There is a fallacy that divestment and restricting the source of firm capital is the most effective way to bring about corporate change. Divestment seems to be a mostly theoretical proposition: increase firms’ cost of capital and they should engage in fewer ESG-unfriendly projects. This, of course, assumes no other opportunistic, unscrupulous investor is willing to step in and receive the “sin stock” premium and that funding for the firm will become increasingly difficult to source. Furthermore, as Vanguard Chairman Bill McNabb points out, persistent share price declines could lead to increased privatization of ESG-hampered firms, paradoxically leading to less disclosure and prolonging harmful activity. Making matters worse, conscious consumerism and selectively choosing which products to buy at the retail level are ineffective. The most likely avenue for effecting change has belonged (and will likely continue to belong) to the regulator. If the goal of the investor is simply to avoid benefitting from a “perverse” revenue source rather than truly bringing about change, most asset managers, including Balentine, can and often do provide a highly personalized, values-based option that satisfies this need, typically in the form of a separately managed account.

The empirically ambiguous middle ground of the implementation spectrum suggests that some advantage for early adopters of ESG best-in-class or bottom-up integration may exist. However, the data still suffers from insufficient CSR reporting requirements and a lack of standardization of ESG metrics, many of which are qualitative. According to PwC, 92% of investors say companies are not disclosing ESG data in a fashion that promotes inter-company comparability, hindering investor ability to assess the efficacy of explicit ESG factor integration as a predictor of future portfolio outperformance. Furthermore, historical data may be ineffectual in understanding where a company’s approach to corporate social responsibility is heading. While there is prudence in large institutions acting as universal owners that use ESG criteria to assess market risk, there remains a great degree of uncertainty surrounding the timing of major “transition risks” such as climate change. The potency of ESG as a risk management tool may very well depend on the extent to which ESG issues catch the attention of policymakers.

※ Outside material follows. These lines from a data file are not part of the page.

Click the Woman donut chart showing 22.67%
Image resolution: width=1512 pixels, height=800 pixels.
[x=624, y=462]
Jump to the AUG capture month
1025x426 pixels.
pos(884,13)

As an area of ongoing research, Balentine plans to explore the muddy middle of the implementation spectrum while monitoring the evolution of ESG investing as consensus builds around where and how to properly integrate environmental, social, and governance concerns into the investment process. Our efforts will likely invoke the aforementioned “all things being equal” test: if we can construct an ESG- friendly fund lineup using a best-in-class approach without sacrificing liquidity and while satisfying fee and tracking-error constraints, we will. However, such a portfolio will not become the default option for clients until the sources of ESG excess return have been rigorously tested and verified and have proven themselves to be durable in all market environments.

More immediately, for those clients dissatisfied with separately managed accounts that utilize more restrictive ESG screens and who may be seeking to proactively effect change, we advocate impact investing within private markets. This allows for some level of active engagement without sacrificing returns. Options such as green energy and affordable housing real estate funds are readily available. Investing in private markets involves unique risks, including long lock-up periods, and requires a highly disciplined approach to improve the odds of investor success. The manager of the investment must offer active management beyond the point of commitment in exchange for the high fees charged and should not rely on excessive use of leverage to drive returns. Any impact investment we make in private markets will be subjected to such criteria.

It is estimated that meeting UN Sustainable Development Goals will require nearly $7 trillion in investment through 2030. Our clients could help provide this capital and play a powerful role in bringing about meaningful, positive societal change while remaining firmly within the bounds of their financial goals.